The technology is also used by German airline Lufthansa at LAX, with the airline calling it a “faster and more convenient processes for guests to move through the airport.” Delta Airlines uses it at Hartsfield-Jackson Atlanta International Airport. AirAsia also uses the technology
The technology is also in use in airports like Singapore’s Changi airport and London’s Heathrow Airport.
Heathrow said that its 2018 trial of the technology found that the technology could “reduce the average passenger’s journey time by up to a third.”
The technology is also used in the electronic passport gates that have been introduced in many countries.
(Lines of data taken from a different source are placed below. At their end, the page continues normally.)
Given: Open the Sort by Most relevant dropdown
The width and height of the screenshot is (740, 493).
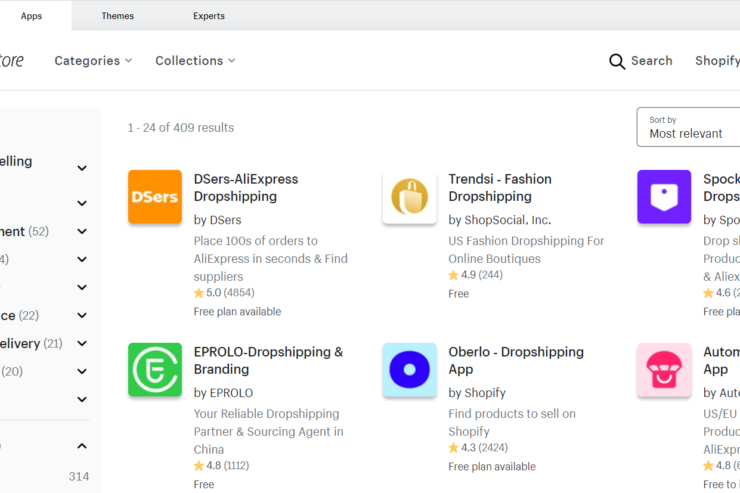Looking at the screenshot, I should click(x=690, y=127).
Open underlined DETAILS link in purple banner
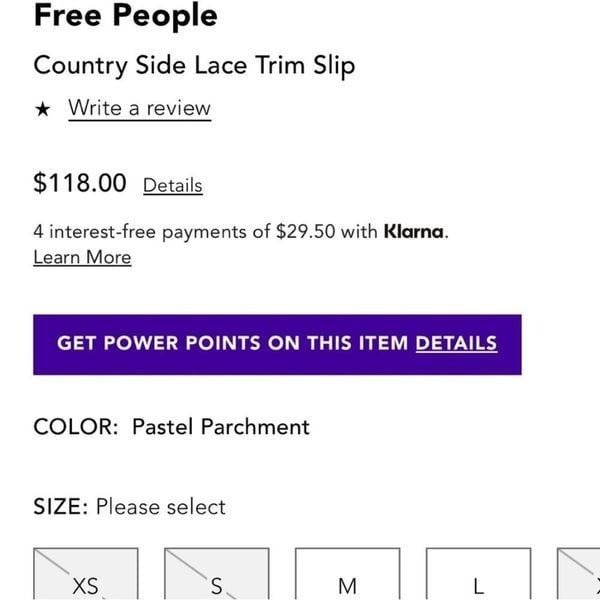 pos(456,343)
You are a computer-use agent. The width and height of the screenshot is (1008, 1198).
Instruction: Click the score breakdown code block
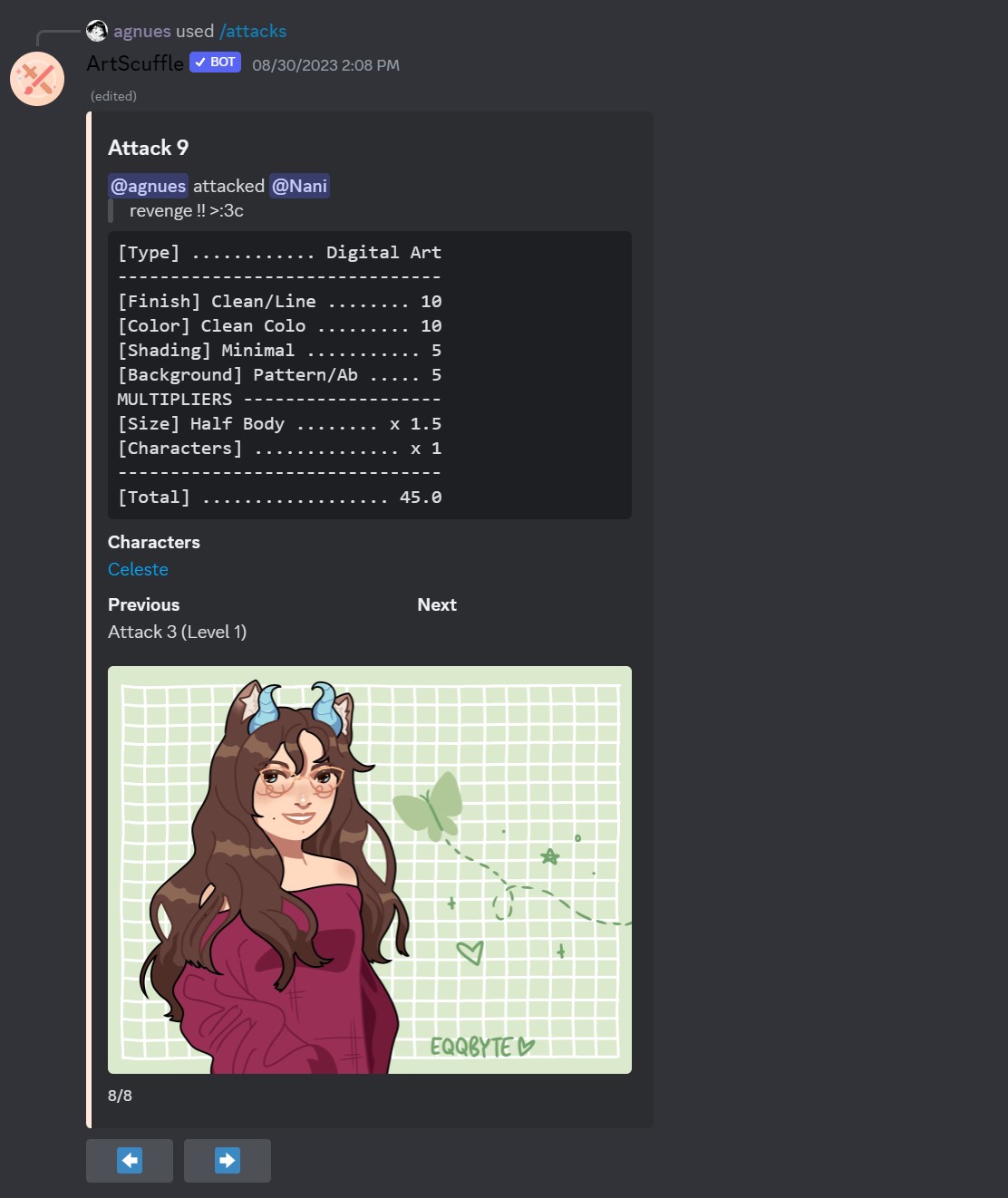[370, 375]
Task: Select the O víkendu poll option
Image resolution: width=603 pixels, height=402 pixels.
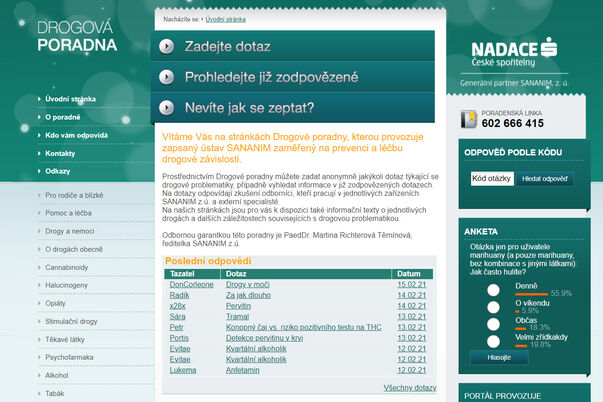Action: [x=492, y=307]
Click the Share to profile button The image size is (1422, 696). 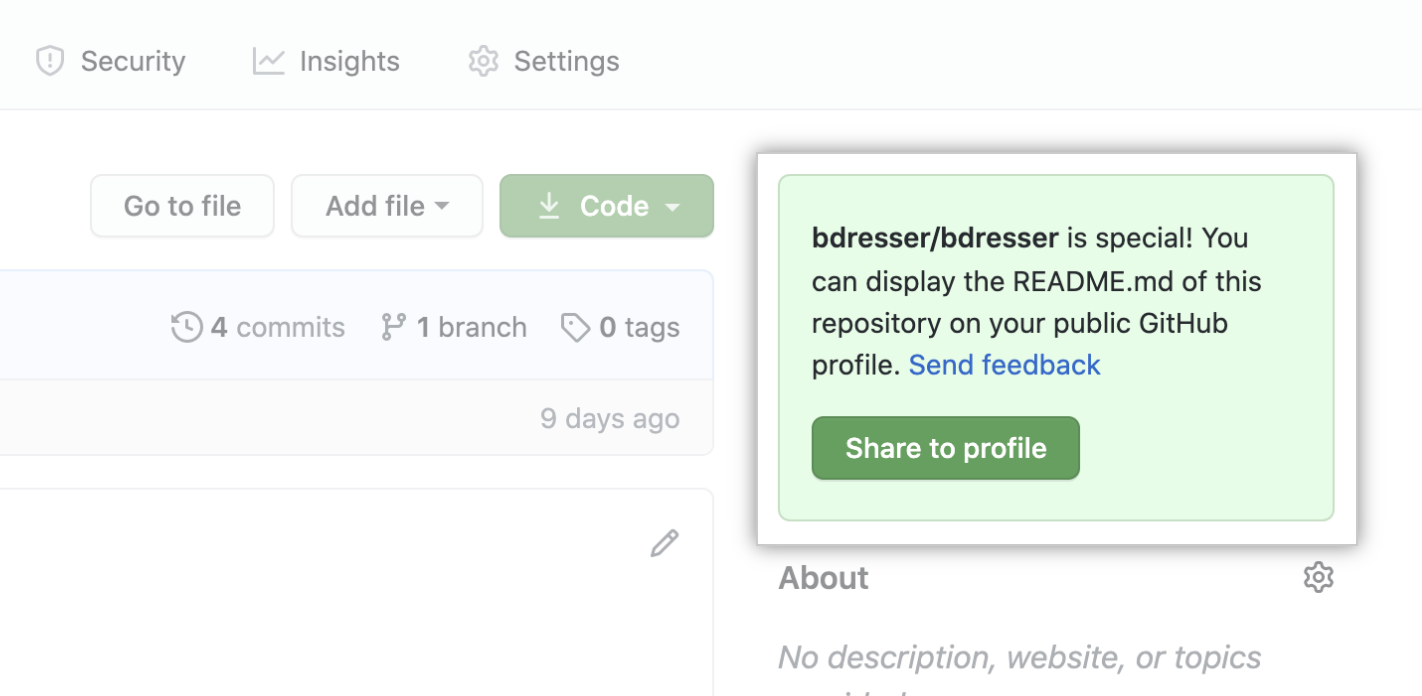click(945, 448)
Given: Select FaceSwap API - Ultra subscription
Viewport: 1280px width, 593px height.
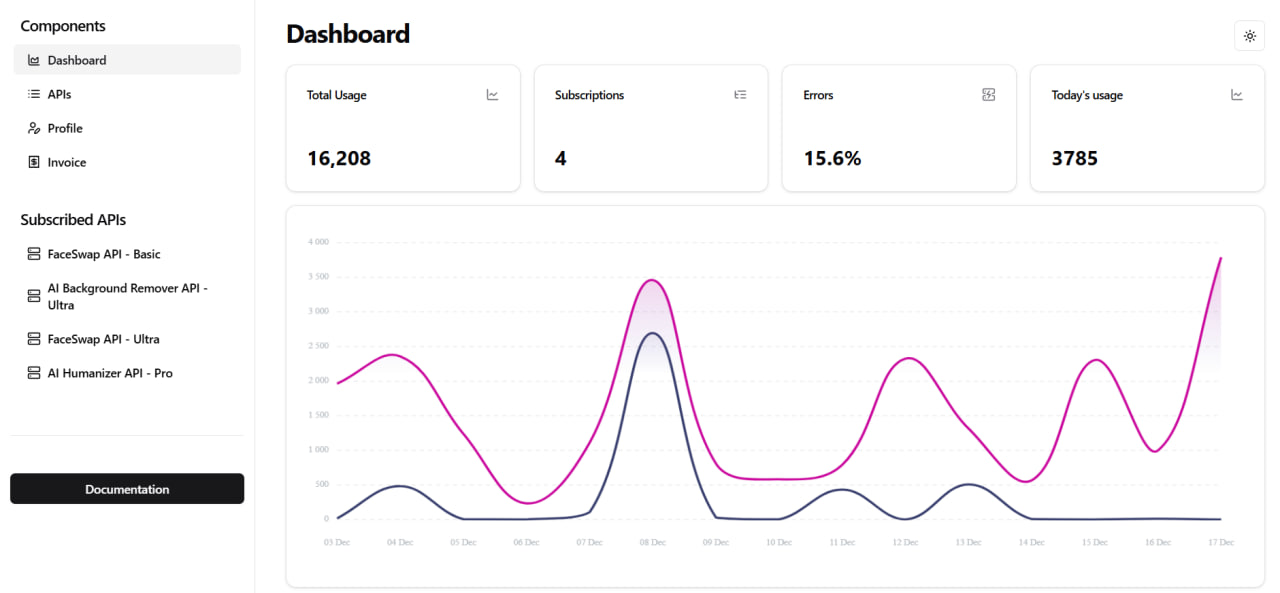Looking at the screenshot, I should [x=127, y=339].
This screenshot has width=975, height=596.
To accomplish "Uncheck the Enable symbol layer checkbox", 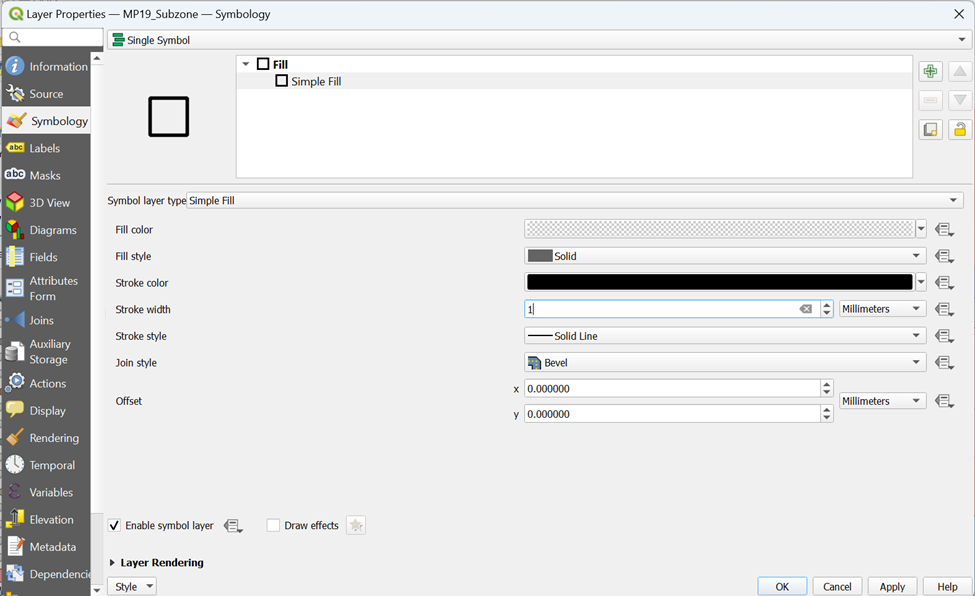I will coord(115,526).
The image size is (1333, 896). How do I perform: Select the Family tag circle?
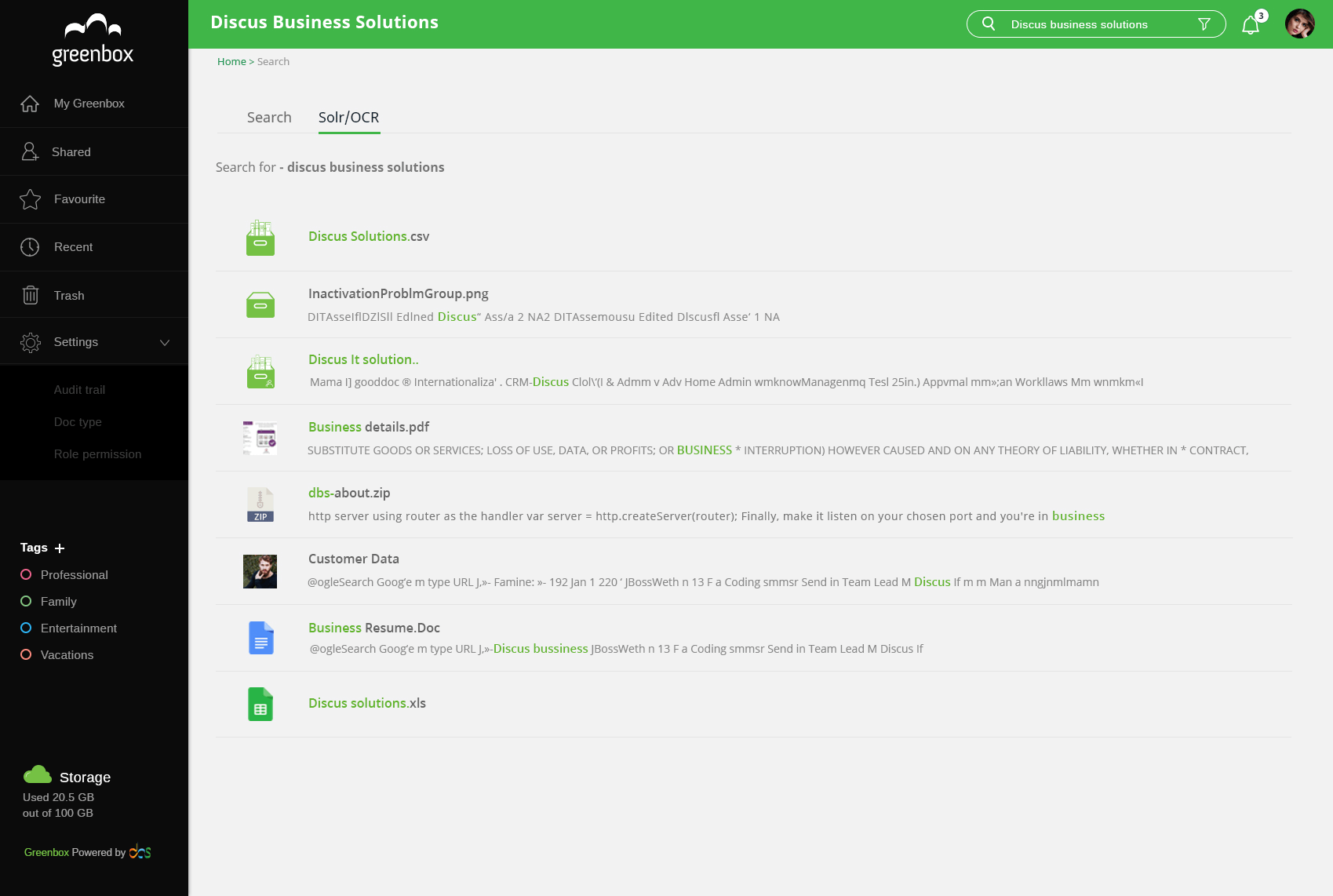[x=26, y=602]
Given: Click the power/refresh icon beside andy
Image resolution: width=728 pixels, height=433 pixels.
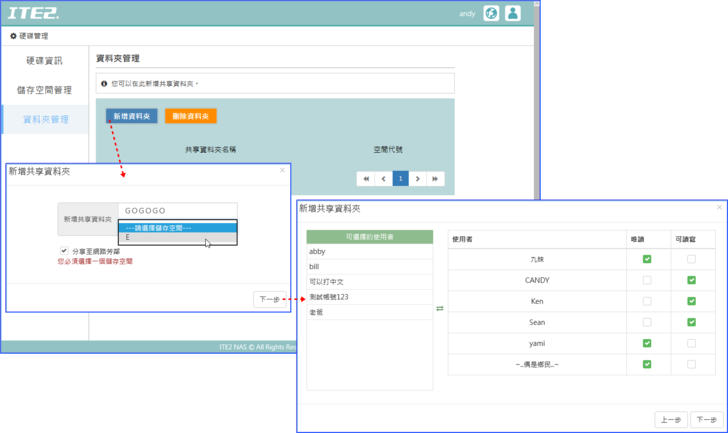Looking at the screenshot, I should coord(491,13).
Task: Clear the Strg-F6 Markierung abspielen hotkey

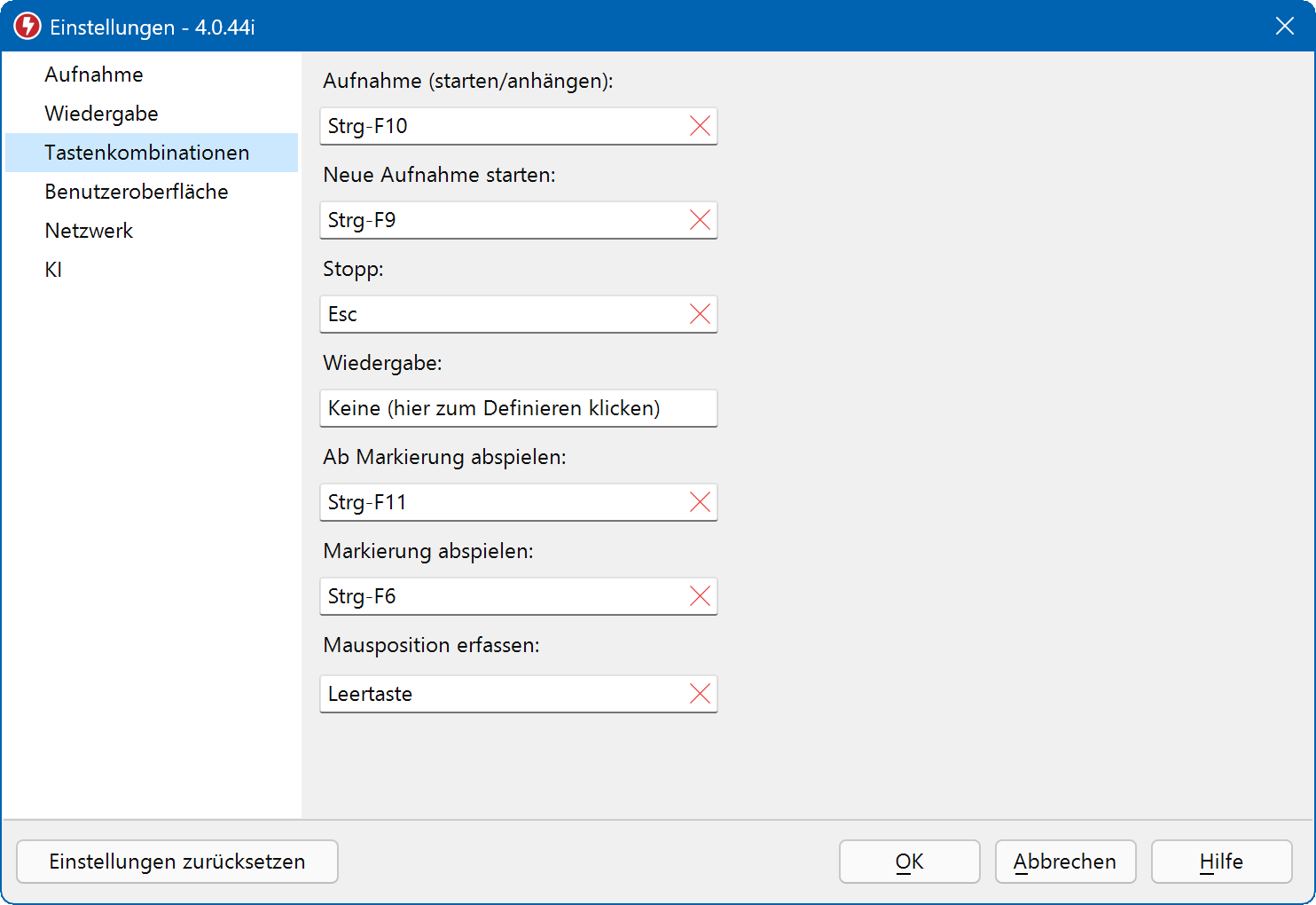Action: tap(700, 596)
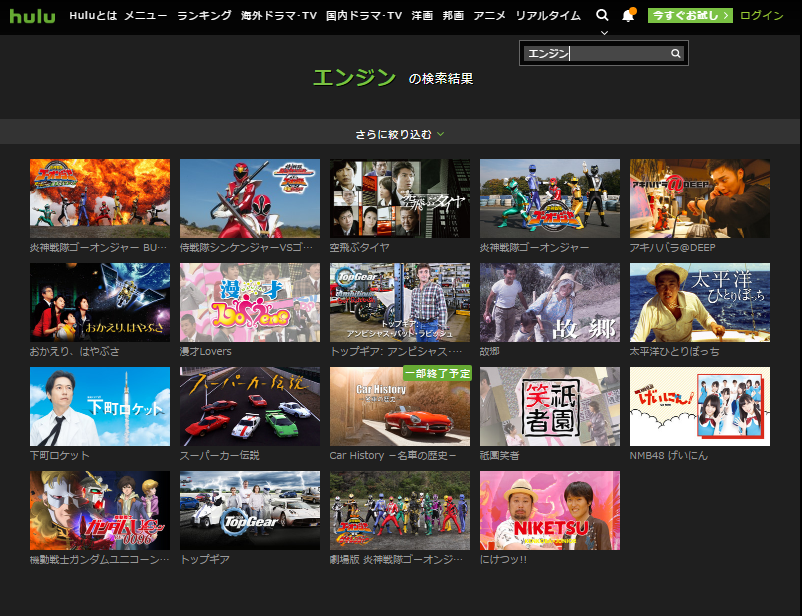Open the リアルタイム menu item

point(547,16)
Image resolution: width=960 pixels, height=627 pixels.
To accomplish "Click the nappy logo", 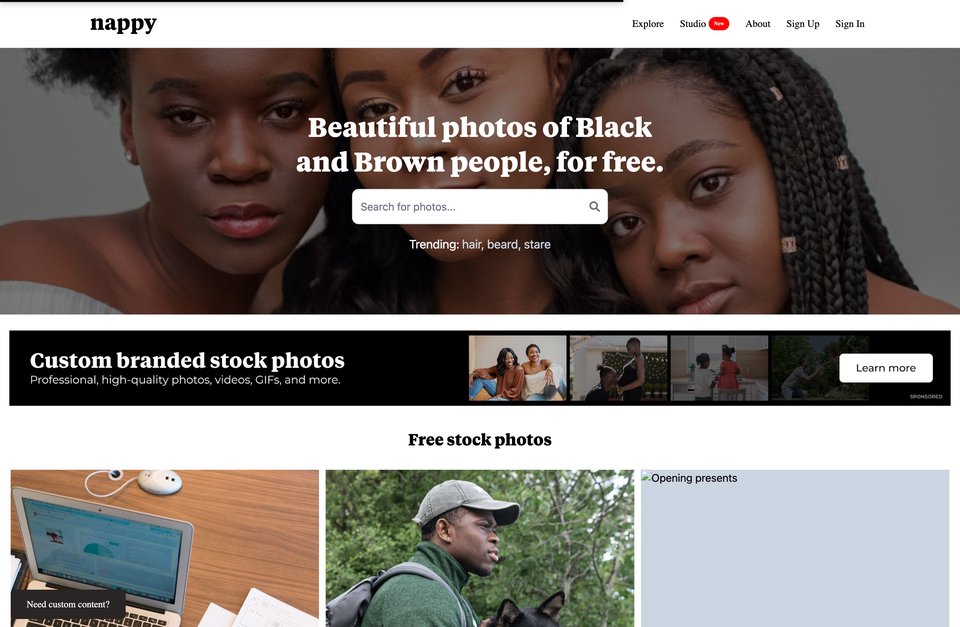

The UK government says the gates “provide a faster route through the border as they allow eligible passengers to be processed quickly and securely.”
But the increasingly widespread use of facial recognition systems has caused privacy concerns.
Silkie Carlo, the director of UK digital rights group Big Brother Watch, told the BBC in 2018: “The growth of real time facial recognition in public places is alarming.”
“It could be the final nail in the coffin for individual privacy and the right to be anonymous in public.”
She pointed to where the technology has been controversial in the UK: “Even if some uses are socially well-intended, it is a technology that lends itself to authoritarianism as we have already seen in the UK where it has been used to monitor protests and collect biometric photos of innocent people.”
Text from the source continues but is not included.